- Poster
- Directed by: Richard Oh
- Written by: Richard Oh
- Produced by: Richard Oh and Tati Gobel
- Starring: Anjasmara; Maya Hasan; Djenar Maesa Ayu;
- Cinematography: Yadi Sugandhi
- Edited by: Wawan I. Wibowo
- Music by: Andi Riyanto
- Distributed by: Metafor Pictures
- Release date: 2006;
- Running time: 123 minutes
- Country: Indonesia
- Language: Indonesian

= Koper (film) =

Koper is a 2006 Indonesian film directed by Richard Oh, and starring Anjasmara, Maya Hasan, and Djenar Maesa Ayu.

==Plot==

Yahya (Anjasmara), a working-class clerk employed in a government-run archives office, finds a suitcase on a roadside that is purported to contain stolen cash from a bank.

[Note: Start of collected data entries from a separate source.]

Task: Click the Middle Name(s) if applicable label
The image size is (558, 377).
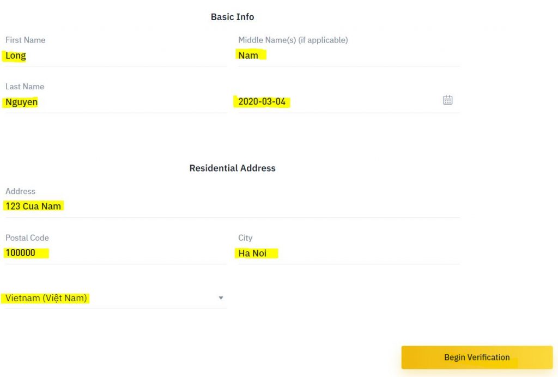Action: point(293,40)
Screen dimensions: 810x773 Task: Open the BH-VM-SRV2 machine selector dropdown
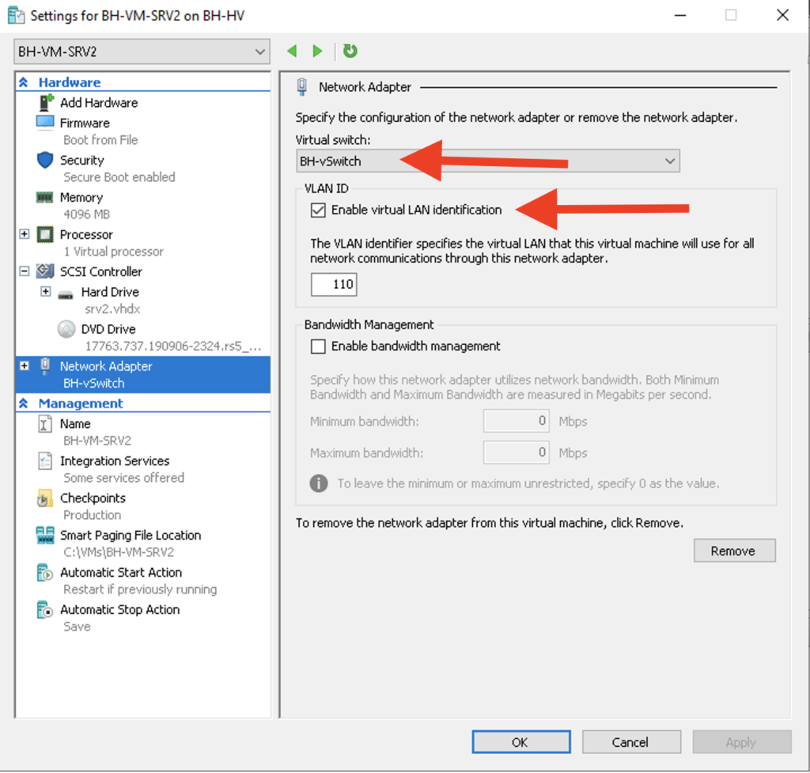pyautogui.click(x=142, y=51)
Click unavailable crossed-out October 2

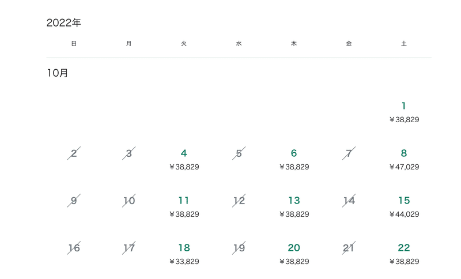tap(74, 153)
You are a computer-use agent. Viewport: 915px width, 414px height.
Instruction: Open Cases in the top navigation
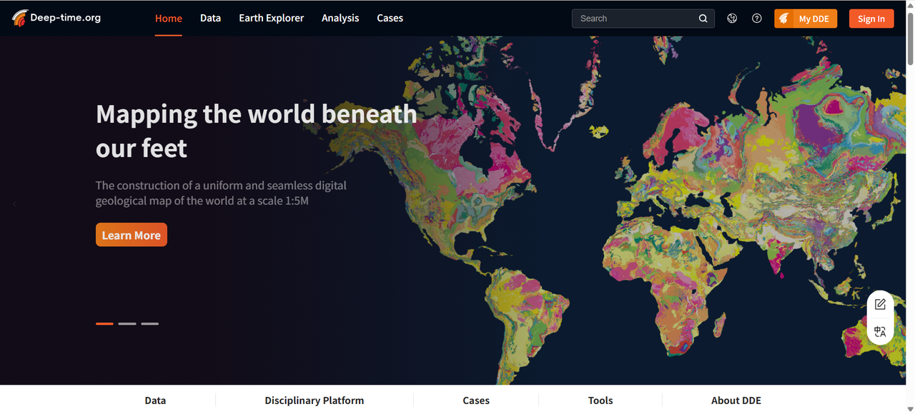point(390,18)
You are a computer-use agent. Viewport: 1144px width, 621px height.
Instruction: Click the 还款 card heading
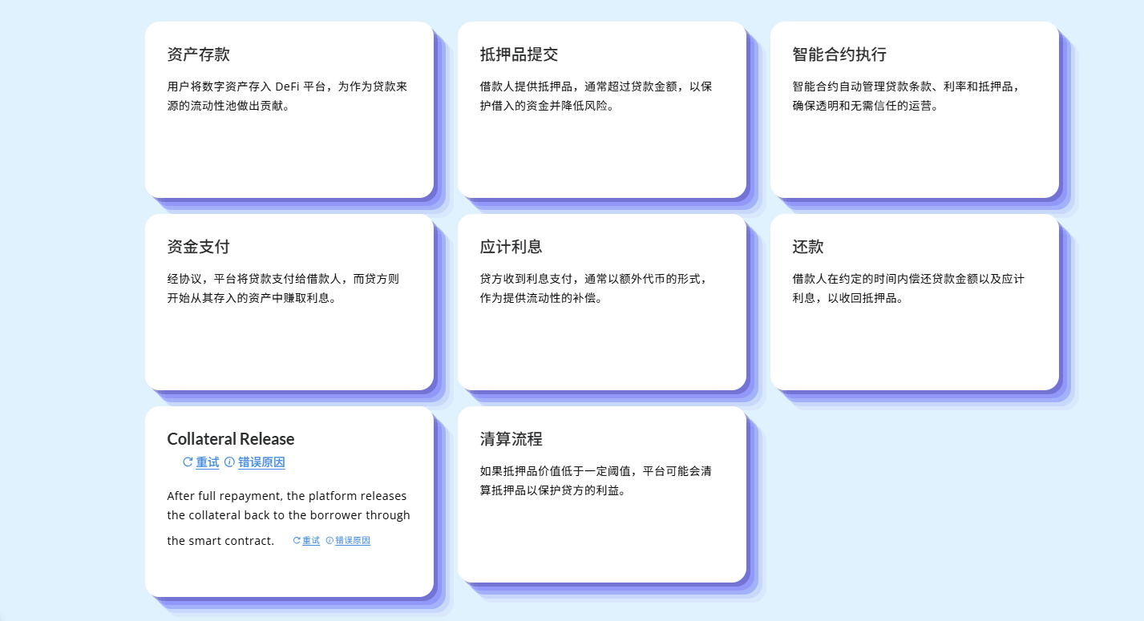(808, 247)
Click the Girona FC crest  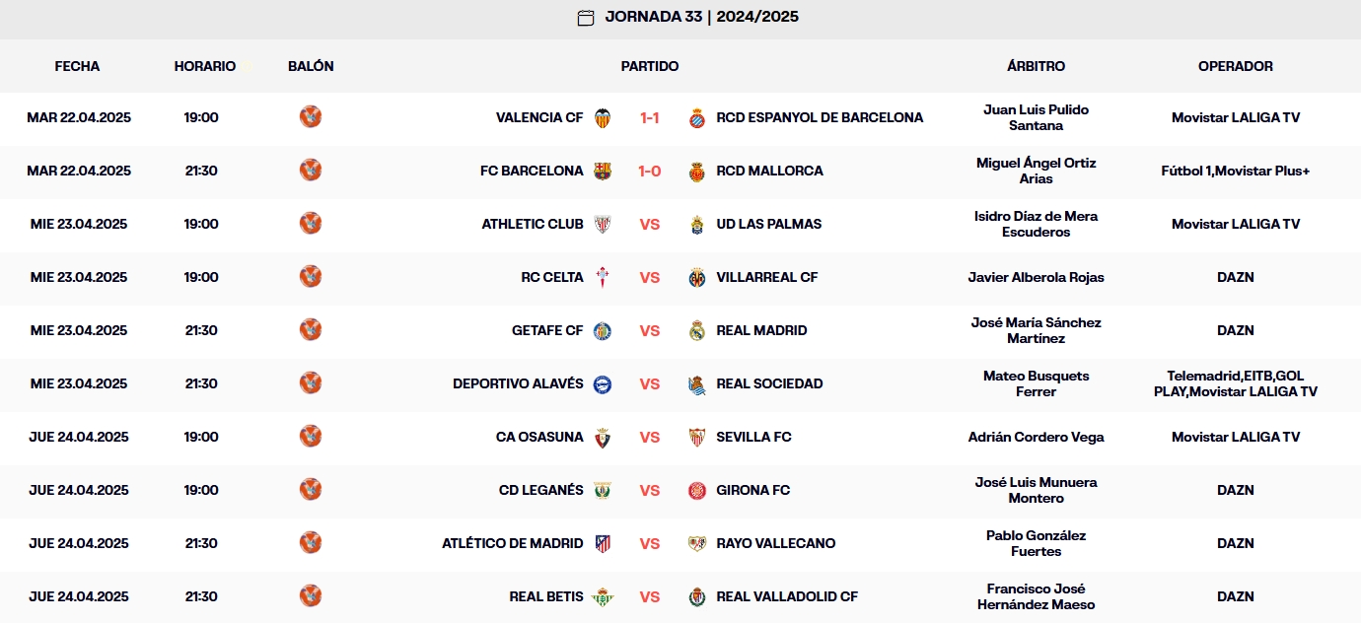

Soon after finding the suitcase, Yahya's life changes drastically, starting from the fact that everybody is competing to take advantage of him and his newly established status as a 'wealthy man'. However, Yahya decides to safeguard the suitcase and leave it unopened, until a few incidents force him to re-think that decision.

==Cast==
- Anjasmara
- Maya Hasan
- Djenar Maesa Ayu
- Djaduk Ferianto
- Virnie Ismail
- Arie Daginkz
- Enrico Soekarno
- Zen Hae
- Erry Isfandiari
- Eka Kurniawan
- Moammar Emka
- Barry Prima
- Niniek L. Karim
- Restu Sinaga
- Aristides Katopo
- Joko Anwar
- Ferry Salim
- Vebrianto Putra
- Albertien Endah
- Hendrik Carolus Warella
- Butet Kertaradjasa
- Indra Herlambang

==Festivals==
Koper was screened in the ASEAN competition at the 2007 Bangkok International Film Festival, Lyon Asian Film Festival 2007, in competition, Singapore International Film Festival 2007, Official Selection.